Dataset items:
+++

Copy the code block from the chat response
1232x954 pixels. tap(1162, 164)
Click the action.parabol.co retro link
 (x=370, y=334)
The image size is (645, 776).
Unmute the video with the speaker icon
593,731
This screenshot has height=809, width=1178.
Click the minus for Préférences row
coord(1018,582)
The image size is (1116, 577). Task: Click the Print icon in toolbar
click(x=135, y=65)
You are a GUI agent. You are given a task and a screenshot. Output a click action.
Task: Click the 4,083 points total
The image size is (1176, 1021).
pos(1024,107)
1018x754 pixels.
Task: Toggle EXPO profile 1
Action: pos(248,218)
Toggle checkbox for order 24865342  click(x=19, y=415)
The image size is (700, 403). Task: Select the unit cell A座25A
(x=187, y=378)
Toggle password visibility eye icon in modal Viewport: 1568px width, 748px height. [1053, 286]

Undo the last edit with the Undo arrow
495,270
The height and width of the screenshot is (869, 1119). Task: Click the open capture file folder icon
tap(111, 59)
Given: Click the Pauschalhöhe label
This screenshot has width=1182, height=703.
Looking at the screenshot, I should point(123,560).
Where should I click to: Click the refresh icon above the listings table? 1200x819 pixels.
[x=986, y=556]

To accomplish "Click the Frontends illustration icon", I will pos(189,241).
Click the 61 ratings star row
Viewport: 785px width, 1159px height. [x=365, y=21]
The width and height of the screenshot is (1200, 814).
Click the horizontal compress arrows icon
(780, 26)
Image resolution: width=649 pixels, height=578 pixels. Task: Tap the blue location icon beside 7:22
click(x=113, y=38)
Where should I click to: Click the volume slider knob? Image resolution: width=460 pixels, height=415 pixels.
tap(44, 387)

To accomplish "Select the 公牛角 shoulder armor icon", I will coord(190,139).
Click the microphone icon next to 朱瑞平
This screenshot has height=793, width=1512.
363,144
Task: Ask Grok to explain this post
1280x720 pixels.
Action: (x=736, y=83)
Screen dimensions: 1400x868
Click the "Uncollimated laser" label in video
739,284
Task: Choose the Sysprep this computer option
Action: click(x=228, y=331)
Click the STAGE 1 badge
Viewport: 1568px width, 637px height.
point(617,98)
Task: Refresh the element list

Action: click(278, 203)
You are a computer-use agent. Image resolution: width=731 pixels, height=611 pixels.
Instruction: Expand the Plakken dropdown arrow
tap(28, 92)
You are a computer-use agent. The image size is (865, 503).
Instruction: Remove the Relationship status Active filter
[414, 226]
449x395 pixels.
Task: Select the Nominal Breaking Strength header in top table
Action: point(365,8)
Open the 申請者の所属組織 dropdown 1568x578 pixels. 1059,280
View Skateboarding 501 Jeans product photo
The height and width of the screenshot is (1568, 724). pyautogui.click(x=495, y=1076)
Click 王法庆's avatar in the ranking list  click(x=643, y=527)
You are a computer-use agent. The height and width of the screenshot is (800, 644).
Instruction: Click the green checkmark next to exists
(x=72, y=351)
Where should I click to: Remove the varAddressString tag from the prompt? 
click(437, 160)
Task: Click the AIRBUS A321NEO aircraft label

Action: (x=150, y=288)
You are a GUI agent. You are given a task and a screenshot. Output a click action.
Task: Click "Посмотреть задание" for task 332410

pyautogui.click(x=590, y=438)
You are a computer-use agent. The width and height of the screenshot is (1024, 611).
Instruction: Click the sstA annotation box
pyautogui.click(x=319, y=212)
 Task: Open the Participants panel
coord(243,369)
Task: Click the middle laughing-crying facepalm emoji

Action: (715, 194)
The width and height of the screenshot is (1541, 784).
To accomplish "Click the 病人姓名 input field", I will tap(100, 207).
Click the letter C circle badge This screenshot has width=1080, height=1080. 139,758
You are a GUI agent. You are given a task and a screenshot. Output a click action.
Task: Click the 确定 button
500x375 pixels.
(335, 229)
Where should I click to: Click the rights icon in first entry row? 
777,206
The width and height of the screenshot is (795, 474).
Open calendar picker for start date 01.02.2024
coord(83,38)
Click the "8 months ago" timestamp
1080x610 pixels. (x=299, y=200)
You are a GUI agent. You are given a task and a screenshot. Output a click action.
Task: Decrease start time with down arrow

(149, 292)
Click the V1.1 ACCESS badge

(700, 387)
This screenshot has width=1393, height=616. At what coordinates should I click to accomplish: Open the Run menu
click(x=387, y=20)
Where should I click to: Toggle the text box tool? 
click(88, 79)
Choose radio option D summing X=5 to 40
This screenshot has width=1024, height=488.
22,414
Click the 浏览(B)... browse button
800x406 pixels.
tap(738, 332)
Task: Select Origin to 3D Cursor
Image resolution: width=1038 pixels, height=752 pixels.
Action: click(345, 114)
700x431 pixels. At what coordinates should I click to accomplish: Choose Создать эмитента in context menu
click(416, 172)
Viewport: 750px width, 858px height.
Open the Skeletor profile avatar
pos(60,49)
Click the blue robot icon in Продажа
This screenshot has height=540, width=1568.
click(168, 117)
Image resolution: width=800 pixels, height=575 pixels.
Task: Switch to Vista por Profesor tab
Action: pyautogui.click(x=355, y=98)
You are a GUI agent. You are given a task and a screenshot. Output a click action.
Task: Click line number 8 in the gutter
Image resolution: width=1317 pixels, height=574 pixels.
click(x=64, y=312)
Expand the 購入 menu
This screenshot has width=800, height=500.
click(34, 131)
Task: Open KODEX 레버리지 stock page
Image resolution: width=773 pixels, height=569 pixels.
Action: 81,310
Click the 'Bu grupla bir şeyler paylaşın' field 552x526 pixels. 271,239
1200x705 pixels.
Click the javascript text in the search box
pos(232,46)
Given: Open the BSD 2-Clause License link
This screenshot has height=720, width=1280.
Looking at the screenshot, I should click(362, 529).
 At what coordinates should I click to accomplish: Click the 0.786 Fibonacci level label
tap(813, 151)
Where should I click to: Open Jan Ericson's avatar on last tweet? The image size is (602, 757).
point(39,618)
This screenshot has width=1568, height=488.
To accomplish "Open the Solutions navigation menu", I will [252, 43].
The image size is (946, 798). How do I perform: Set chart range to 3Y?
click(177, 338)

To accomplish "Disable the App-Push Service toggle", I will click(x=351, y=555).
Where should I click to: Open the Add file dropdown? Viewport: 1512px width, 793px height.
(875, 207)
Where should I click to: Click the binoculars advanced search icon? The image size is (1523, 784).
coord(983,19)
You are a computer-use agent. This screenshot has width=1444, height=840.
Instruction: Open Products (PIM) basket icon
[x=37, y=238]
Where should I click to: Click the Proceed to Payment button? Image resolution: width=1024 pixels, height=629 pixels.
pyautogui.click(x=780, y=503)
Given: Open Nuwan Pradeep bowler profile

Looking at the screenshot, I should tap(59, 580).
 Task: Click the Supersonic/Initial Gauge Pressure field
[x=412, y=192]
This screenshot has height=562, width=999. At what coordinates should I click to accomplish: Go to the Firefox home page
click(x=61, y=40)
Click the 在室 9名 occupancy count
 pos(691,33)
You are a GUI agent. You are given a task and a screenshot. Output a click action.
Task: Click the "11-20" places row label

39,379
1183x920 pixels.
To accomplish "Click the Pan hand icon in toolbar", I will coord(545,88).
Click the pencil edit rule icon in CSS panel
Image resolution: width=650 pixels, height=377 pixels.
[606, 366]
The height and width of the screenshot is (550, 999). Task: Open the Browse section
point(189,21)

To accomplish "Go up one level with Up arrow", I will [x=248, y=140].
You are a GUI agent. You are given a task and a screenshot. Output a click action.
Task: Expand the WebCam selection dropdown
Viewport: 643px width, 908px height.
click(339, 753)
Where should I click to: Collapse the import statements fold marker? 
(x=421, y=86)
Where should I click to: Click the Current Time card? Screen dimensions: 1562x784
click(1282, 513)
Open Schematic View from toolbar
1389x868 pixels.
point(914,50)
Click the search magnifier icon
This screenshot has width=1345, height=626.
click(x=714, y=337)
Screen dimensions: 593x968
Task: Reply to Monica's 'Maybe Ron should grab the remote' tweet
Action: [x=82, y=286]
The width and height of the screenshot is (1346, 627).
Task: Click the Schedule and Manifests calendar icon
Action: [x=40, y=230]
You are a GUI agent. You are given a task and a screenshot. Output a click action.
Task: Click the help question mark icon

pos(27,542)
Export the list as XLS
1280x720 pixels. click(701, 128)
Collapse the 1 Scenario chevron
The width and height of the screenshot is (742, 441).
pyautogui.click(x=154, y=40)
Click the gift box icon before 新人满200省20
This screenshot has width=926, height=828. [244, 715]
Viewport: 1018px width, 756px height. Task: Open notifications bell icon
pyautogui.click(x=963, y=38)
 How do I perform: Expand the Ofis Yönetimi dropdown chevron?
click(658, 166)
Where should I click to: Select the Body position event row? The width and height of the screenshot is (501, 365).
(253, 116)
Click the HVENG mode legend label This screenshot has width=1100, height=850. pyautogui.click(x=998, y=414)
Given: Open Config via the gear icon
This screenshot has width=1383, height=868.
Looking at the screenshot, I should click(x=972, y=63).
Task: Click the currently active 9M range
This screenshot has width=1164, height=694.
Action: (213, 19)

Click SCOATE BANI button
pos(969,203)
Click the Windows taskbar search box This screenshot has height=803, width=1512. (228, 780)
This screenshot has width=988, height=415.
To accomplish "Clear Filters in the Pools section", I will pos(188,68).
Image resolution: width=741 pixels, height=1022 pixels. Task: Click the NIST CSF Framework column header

+++

**Task statement:** Only the lines from the top of the data through the line that contains "Given: Click the Pauschalhöhe label" should be quoted, exactly as they stand.

**Result for this task:**
Copy the code block from the chat response
1232x954 pixels. tap(1162, 164)
Click the action.parabol.co retro link
 (x=370, y=334)
The image size is (645, 776).
Unmute the video with the speaker icon
593,731
This screenshot has height=809, width=1178.
Click the minus for Préférences row
coord(1018,582)
The image size is (1116, 577). Task: Click the Print icon in toolbar
click(x=135, y=65)
You are a GUI agent. You are given a task and a screenshot. Output a click action.
Task: Click the 4,083 points total
The image size is (1176, 1021).
pos(1024,107)
1018x754 pixels.
Task: Toggle EXPO profile 1
Action: pos(248,218)
Toggle checkbox for order 24865342  click(x=19, y=415)
The image size is (700, 403). Task: Select the unit cell A座25A
(x=187, y=378)
Toggle password visibility eye icon in modal Viewport: 1568px width, 748px height. [1053, 286]

Undo the last edit with the Undo arrow
495,270
The height and width of the screenshot is (869, 1119). Task: Click the open capture file folder icon
tap(111, 59)
Given: Click the Pauschalhöhe label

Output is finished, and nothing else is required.